Jen and Nate are still looking for the clue, but she's spending so much time talking about how frustrating it is that...well, you've seen them go through this before.
Kynt and Vyxsin are lost looking for the tailor shop, it appears. TK and Rachel, on the other hand, find it. As you know they would, they choose the flowers. Hey, it's not like hippies were ever called "pasting children." In fact, it seems that Rachel works with garlands and flowers and thinks that although this will take some time, she can do it quickly compared to other teams. Finally, Kynt and Vyxsin reach the tailor shop, but before they can get that clue, they have to deal with the Speed Bump. As Phil explains, it requires them to find a yoga master (a particular one -- it's not like, "Are you a yoga master? Are you a yoga master?" although that would have been funny) and perform a series of moves. As they head to the location, Kynt camera-talks that things are so stressful that he thinks stopping to do some yoga will be great. Yeah, very relaxing, I bet. Fastest yoga ever!
And finally, finally, finally, Nate and Jen find the clue in the damn newspaper. Nate voices over that being in such a bad position in this leg, when the leg is almost surely an elimination, is no fun at all.

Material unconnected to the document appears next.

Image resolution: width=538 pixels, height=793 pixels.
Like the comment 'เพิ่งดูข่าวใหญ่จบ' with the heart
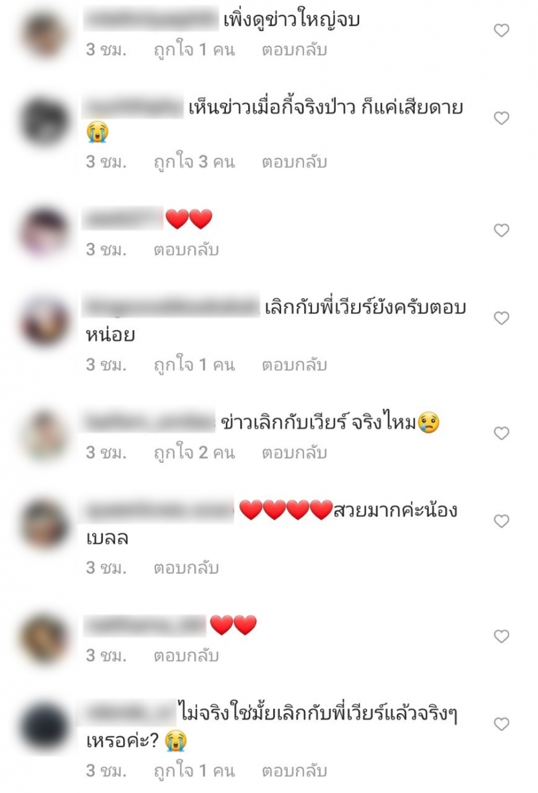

Nick and Don's driver seems to have the wrong underpass on the first try. Ron and Chris, on the other hand, find the posters. There aren't any directions, so they lay the panels down on the ground to look at them. Meanwhile, TK and Rachel are searching for the "marked flower stand." They find it and get moving, with him laying the flowers down in order and her stringing them. You know what I like about TK and Rachel? They're a type, but they're not phonies. You can tease them about that goofy hippie affect, but it's not an affectation. They're not acting like this because they're trying to control what you think about them, and they're not doing it because they're attention-seeking. I probably have about as much faith in their genuineness as I've ever had in a Race team. Ahead or behind, this is how they behave; they just pull it together, and while they have been known to bicker, you realize over time that when he says, "Can you stop talking now?" to her, that's literally all it means. It means, "This isn't helping me." It doesn't mean, "Oh my God, shut up, you fucking asshole." I'm about 98 percent sure they'd be delightful to have...not a beer with, necessarily; maybe a whole-wheat pizza?